What a coincidence! I am right in the middle of processing a bunch of 38 spl brass. I don't discriminate and run a uniformer through all pockets:
20231216_093514.jpg 20231216_092816.jpg 20231216_092828.jpg 20231216_092456.jpg

That should solve the problem. And, as one poster has mentioned, it is a one-and-done proposition.

I also trim all to min length (done yesterday and friday), chamfer in and out, deburr the flash hole and run an .080" drill bit through the flash hole.

I plan on shooting a lot of 148 hbwc out of my revolvers in the foreseeable future and like em as accurate as possible.

luck,

murf

more pics:

20231216_093550.jpg 20231216_092527.jpg 20231216_093210.jpg 20231216_095544.jpg 20231216_093233.jpg
 
What a coincidence! I am right in the middle of processing a bunch of 38 spl brass. I don't discriminate and run a uniformer through all pockets:
View attachment 1184848View attachment 1184849View attachment 1184850 View attachment 1184857

That should solve the problem. And, as one poster has mentioned, it is a one-and-done proposition.
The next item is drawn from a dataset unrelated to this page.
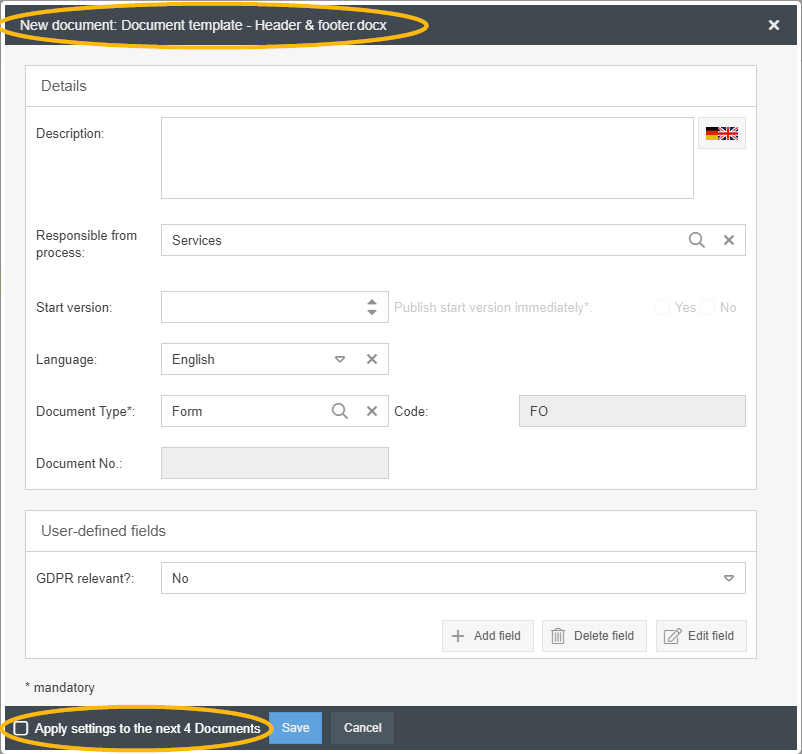Screen dimensions: 802x754
Task: Clear the Services value with the X
Action: (729, 240)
I also trim all to min length (done yesterday and friday), chamfer in and out, deburr the flash hole and run an .080" drill bit through the flash hole.

I plan on shooting a lot of 148 hbwc out of my revolvers in the foreseeable future and like em as accurate as possible.

luck,

murf

more pics:

View attachment 1184852View attachment 1184853View attachment 1184854View attachment 1184855View attachment 1184856
Three pounds of Bullseye, st 2.8 grains that's like a lifetime supply.